Currently, exchanges each operate their own systems to track activity on their platforms. In the absence of a single database, the SEC says it has a tough job obtaining and merging large volumes of disparate data.
The new rule requires the exchanges and Finra to jointly submit a plan within 270 days of its publication detailing how they would develop, implement, and maintain a consolidated audit trail that must collect and accurately identify every order, cancellation, modification, and trade execution for all listed equities and equity options across all US markets. The data will be aggregated and housed in a newly-created central repository.
The watchdog says that this will increase the data available for investigating illegal activities such as insider trading and market manipulation, and improve the ability to reconstruct broad-based market events accurately and quickly.
In addition, it should increase the ability of regulators to monitor overall market structure and assess how SEC rules are affecting it, as well as reduce the regulatory data production burdens on exchanges and broker-dealers by reducing the number of ad hoc requests from regulators presently.
SEC chairman Mary Schapiro says that in a world dominated by electronic market makers and high-frequency traders, with activity measured in milliseconds and microseconds, a central database will "significantly enhance" her organisation's ability to deal with a data deluge and regulate the US equity markets.
Schapiro cites the 6 May 2010 'flash crash' as proof of the database's necessity because "it took dozens of highly-trained economists, financial professionals, and data technologists four months to aggregate and process the information required to fully analyze just a few hours of trading on a single day.
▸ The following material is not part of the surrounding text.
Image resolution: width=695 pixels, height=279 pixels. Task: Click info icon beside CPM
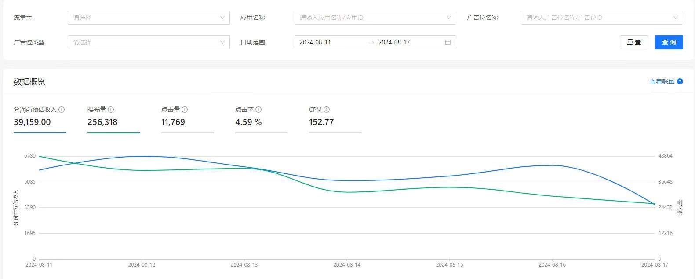[327, 110]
While that process was remarkable considering our limitations, and while we were able to identify the various causes of that event, efficient and effective market regulation requires that future analyses not take nearly that long."
However, the rule was only passed three to two, with the two Democrat commissioners, Elisse Walter and Luis Aguilar, arguing that it does not go far enough. Walter says the move is a "positive step forward" but "disappointingly weak", arguing that there should be a real-time reporting.
The decision to opt out of real-time reporting was welcomed by trade association Sifma though, with EVP Randy Snook, insisting: "Sifma and our member firms believe that this [the final plan] is a more manageable and cost-effective approach to this kind of system."